Il y a des objets dont on comprend immédiatement l’utilité, comme un réfrigérateur, une machine à café ou une télécommande que quelqu’un a encore réussi à cacher entre deux coussins du canapé. Et puis il y a le NAS, cette étrange boîte remplie de disques durs que l’on achète généralement après avoir perdu trois fois ses photos, deux fois ses documents importants et une bonne partie de sa patience.
Le UGREEN NASync DXP4800 Pro appartient pourtant à une catégorie légèrement différente. Avec son processeur Intel Core i3 de 13e génération, ses 8 Go de DDR5 extensibles jusqu’à 96 Go, ses quatre baies pour disques SATA, ses deux emplacements NVMe et surtout son réseau 10 GbE accompagné d’un port 2,5 GbE, il ressemble moins à un simple disque réseau qu’à un petit serveur domestique qui aurait décidé de faire semblant d’être raisonnable.
Et c’est probablement là que commence le problème.
Parce qu’une fois que vous avez acheté un NAS pareil pour simplement sauvegarder vos photos, vous allez rapidement vous demander pourquoi vous ne pourriez pas aussi héberger votre serveur multimédia, vos sauvegardes, Home Assistant, quelques conteneurs Docker, une machine virtuelle et, tant qu’à faire, probablement votre café du matin.

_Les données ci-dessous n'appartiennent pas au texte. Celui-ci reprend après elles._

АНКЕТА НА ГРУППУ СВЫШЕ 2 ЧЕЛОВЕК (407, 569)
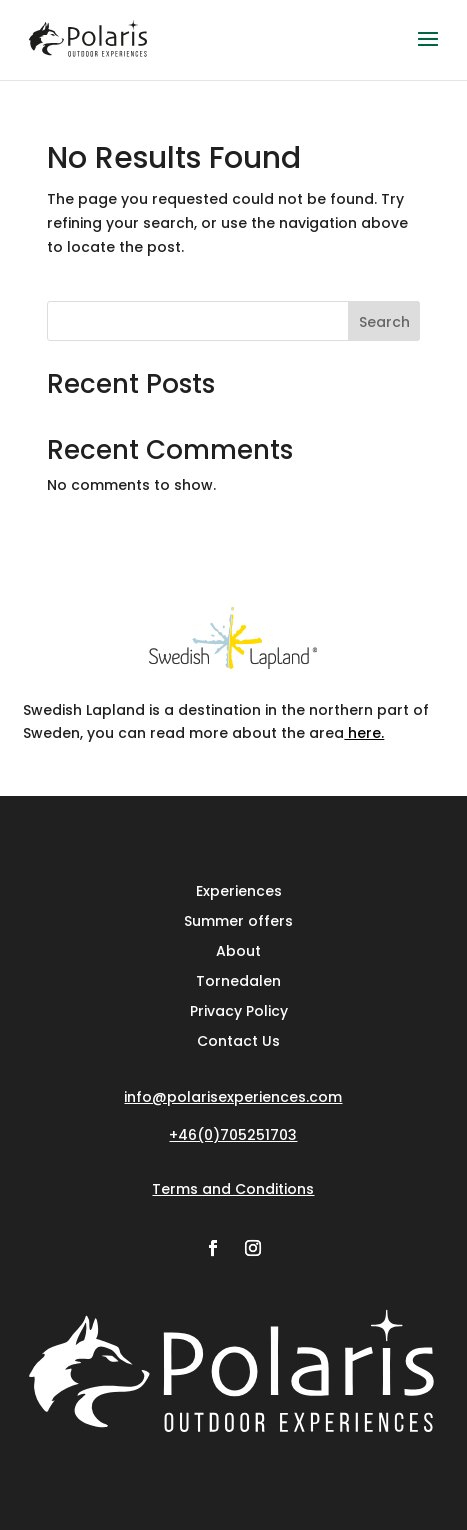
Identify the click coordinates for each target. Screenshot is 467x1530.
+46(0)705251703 (233, 1135)
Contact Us (238, 1039)
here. (364, 733)
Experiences (239, 889)
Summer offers (238, 919)
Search (384, 322)
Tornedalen (238, 979)
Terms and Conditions (233, 1189)
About (238, 949)
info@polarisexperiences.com (233, 1097)
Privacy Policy (239, 1009)
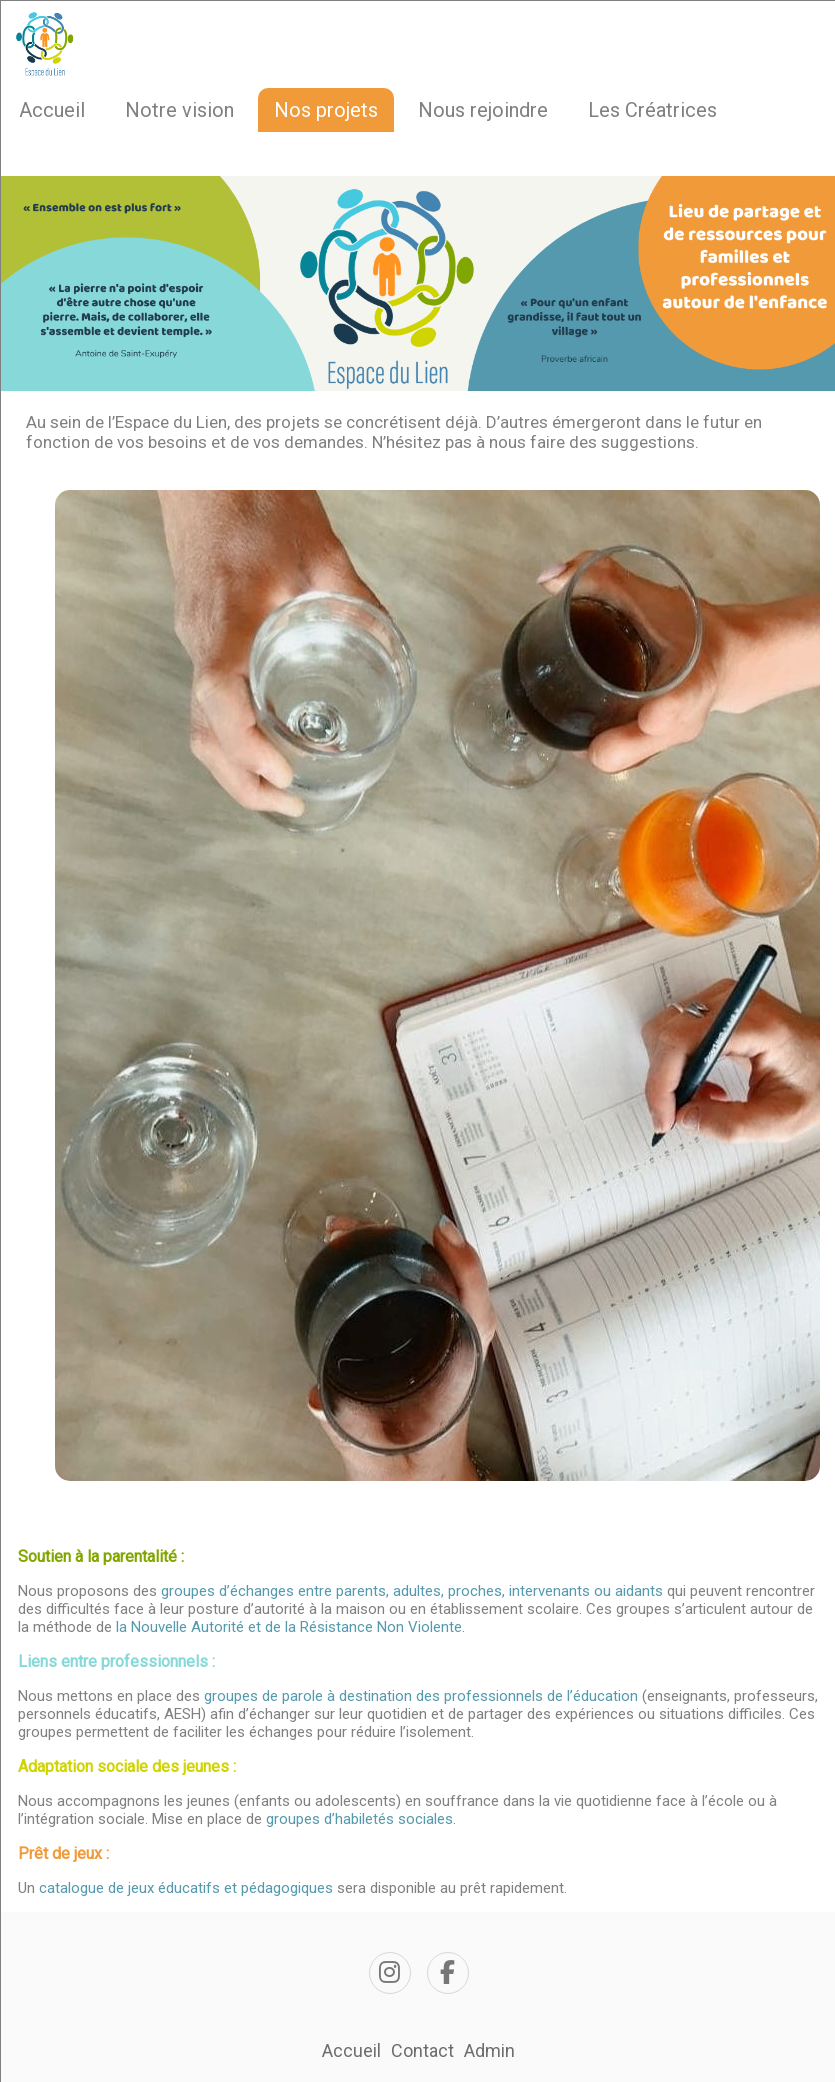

Le DXP4800 Pro reprend une architecture relativement classique pour un NAS quatre baies, mais UGREEN a manifestement décidé de ne pas lésiner sur le matériel.
On retrouve donc quatre emplacements pour disques durs ou SSD SATA, auxquels viennent s’ajouter deux logements M.2 NVMe. Le processeur Intel Core i3-1315U dispose de six cœurs et permet au NAS de faire nettement plus que du simple partage de fichiers.
La mémoire installée est de 8 Go de DDR5, mais elle peut être largement augmentée, jusqu’à 96 Go. Autrement dit, si votre idée initiale était simplement de sauvegarder les photos de votre chien, vous disposez maintenant de suffisamment de mémoire pour lui créer un environnement informatique dédié.
Les deux emplacements NVMe sont également particulièrement intéressants puisqu’ils permettent d’utiliser des SSD rapides pour le cache ou pour certaines charges de travail, tandis que les quatre baies principales peuvent accueillir les disques destinés au stockage massif.
C’est un peu comme acheter une camionnette pour transporter deux sacs de courses et découvrir ensuite qu’elle peut déménager tout votre appartement.
L’un des gros arguments du DXP4800 Pro se trouve à l’arrière avec son port Ethernet 10 GbE, accompagné d’une seconde interface 2,5 GbE. Sur le papier, c’est formidable. Dans la vraie vie, cela dépend surtout de votre réseau.
Si votre ordinateur, votre switch et votre câblage fonctionnent encore en Gigabit Ethernet, le NAS pourra très bien discuter avec eux, mais il sera condamné à environ 110 à 120 Mo/s dans les meilleures conditions. Le DXP4800 Pro aura donc beau être équipé comme une Formule 1, il devra emprunter une route départementale derrière un tracteur.
Avec un réseau 2,5 GbE, les choses deviennent déjà beaucoup plus intéressantes, tandis qu’un véritable environnement 10 GbE permet enfin au NAS de montrer ce qu’il a dans le ventre. Pour un photographe ou un vidéaste, cela peut devenir particulièrement intéressant.
Vous revenez d’un tournage avec 300 Go de vidéos et vous voulez tout copier sur le NAS. Avec une connexion Gigabit, vous avez le temps de préparer le dîner, de manger, de regarder un épisode de série et éventuellement de commencer à vous demander pourquoi vous avez choisi ce métier. Avec du 10 GbE correctement configuré, le scénario devient nettement plus agréable.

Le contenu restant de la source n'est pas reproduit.